Guatemala, 2 de mayo de 2024 – La llegada al poder de Bernardo Arévalo ha despertado ecos del pasado, particularmente del gobierno de Jorge Serrano Elías, quien ganó las elecciones en 1991 capitalizando el hartazgo popular con “los mismos”. Un análisis comparativo revela similitudes preocupantes en las circunstancias de ambos presidentes, sus desafíos iniciales y, sobre todo, la falta de resultados tangibles que podrían conducir a un destino similar.

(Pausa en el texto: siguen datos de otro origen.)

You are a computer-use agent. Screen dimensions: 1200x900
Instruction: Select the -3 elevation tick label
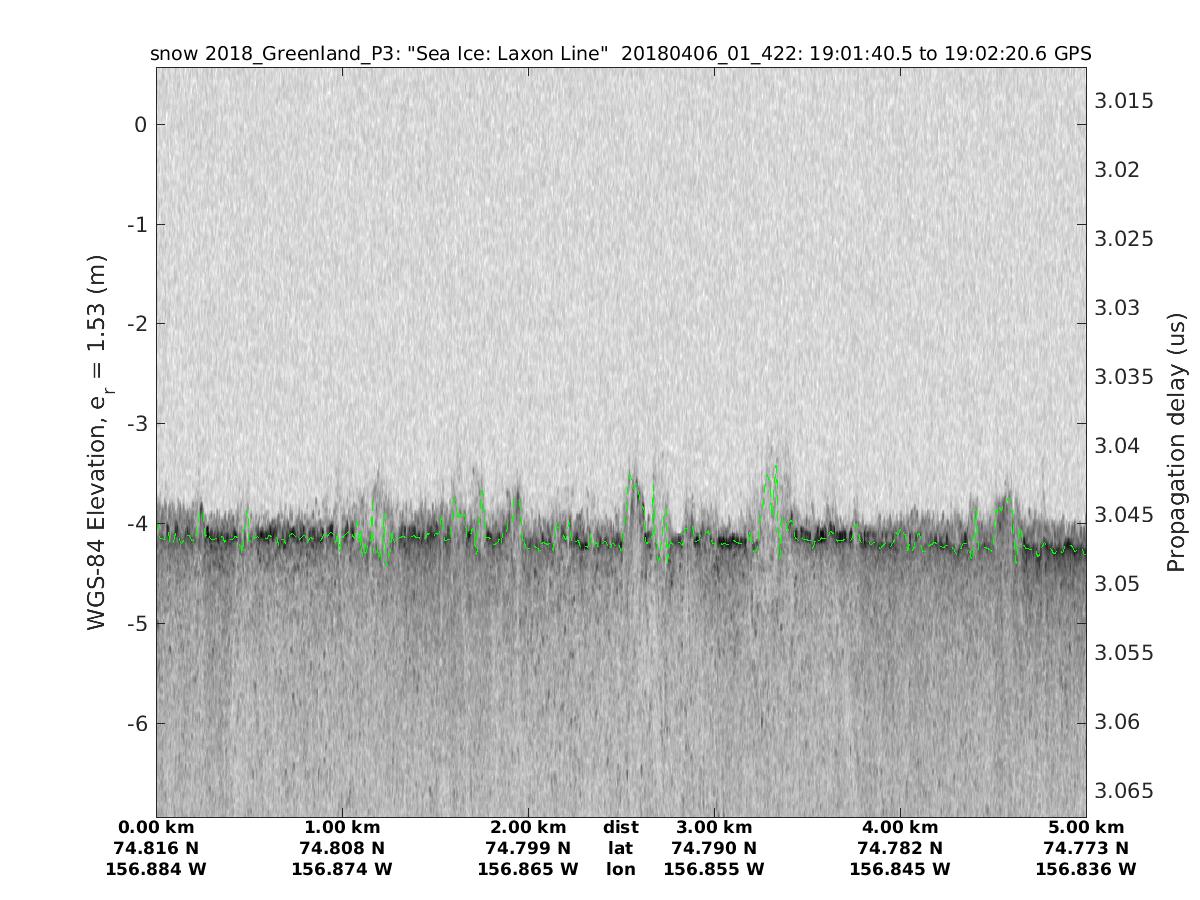137,424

Serrano Elías, al igual que Arévalo, llegó a la presidencia sin un respaldo sólido en el Congreso, con un partido dividido y sin el apoyo del sector privado. Su campaña se basó en un discurso de cambio, utilizando el eslogan “los mismos no” al ritmo de la popular canción de María Cristina, apelando a un electorado cansado de la clase política tradicional. Sin embargo, rápidamente quedó claro que Serrano Elías representaba un voto de protesta, heredado en gran medida de los seguidores de Ríos Montt, a quien se le había prohibido participar en las elecciones.
La presidencia de Serrano Elías culminó en un intento de golpe de Estado en 1993, cuando disolvió el Congreso, la Corte Suprema de Justicia y la Corte de Constitucionalidad, suspendiendo 59 artículos de la Constitución. Este acto, que lo llevó a ser conocido como el “aprendiz de dictador”, fue motivado por su aislamiento político y su creencia errónea de ser el “elegido de Dios” para refundar el Estado.
El autor del análisis advierte que Arévalo presenta paralelismos inquietantes con Serrano Elías. Al igual que su predecesor, llegó al poder sin el control del Congreso, con un partido fracturado y sin el apoyo del sector privado. Su estilo de comunicación, descrito como autoritario, y sus declaraciones a menudo imprudentes, revelan un desconocimiento de la ley y de sus funciones como presidente. La famosa frase “lo digo con total cerveza” es citada como ejemplo de su falta de seriedad y profesionalismo.
La gestión de Arévalo ha estado marcada por constantes cambios de ministros, comparados con los movimientos de jugadores en un partido de fútbol. La designación de un dentista como ministro de Comunicaciones, quien equiparó la reparación de una carretera con la de una muela, es señalada como un ejemplo de la falta de criterio y competencia en la selección de su gabinete. Esta decisión, según el análisis, resultó en retrasos significativos y pérdidas millonarias para el país.
A pesar de su discurso de lucha contra la corrupción, el gobierno de Arévalo ha registrado la ejecución presupuestaria más baja en la historia de Guatemala, a pesar de contar con el Presupuesto General de la Nación más alto. En lugar de enfocarse en resolver los problemas de fondo, el presidente se ha enfrascado en una “guerra mediática” para controlar las cortes y destituir a Consuelo Porras, una estrategia que, según el análisis, podría haber sido manejada de manera más discreta y efectiva.
Con año y medio de gobierno por delante, el autor insta a Arévalo a aprender de los errores del pasado y a concentrarse en trabajar en lugar de buscar protagonismo mediático. Advierte que gastar recursos en sueldos sin generar resultados tangibles es una forma de corrupción y que el país demanda soluciones concretas, no solo promesas de cambio.
El análisis concluye con una advertencia contundente: si Arévalo no logra revertir la situación y demostrar resultados, la historia y la patria lo condenarán. La comparación con Serrano Elías sirve como un recordatorio de que el discurso de la lucha contra la corrupción no es suficiente y que el verdadero éxito de un gobierno se mide por su capacidad para mejorar la vida de los ciudadanos. La “nave del olvido”, como se describe en el texto, espera a aquellos que no aprenden de los errores del pasado. El tiempo corre y la presión por entregar resultados es cada vez mayor.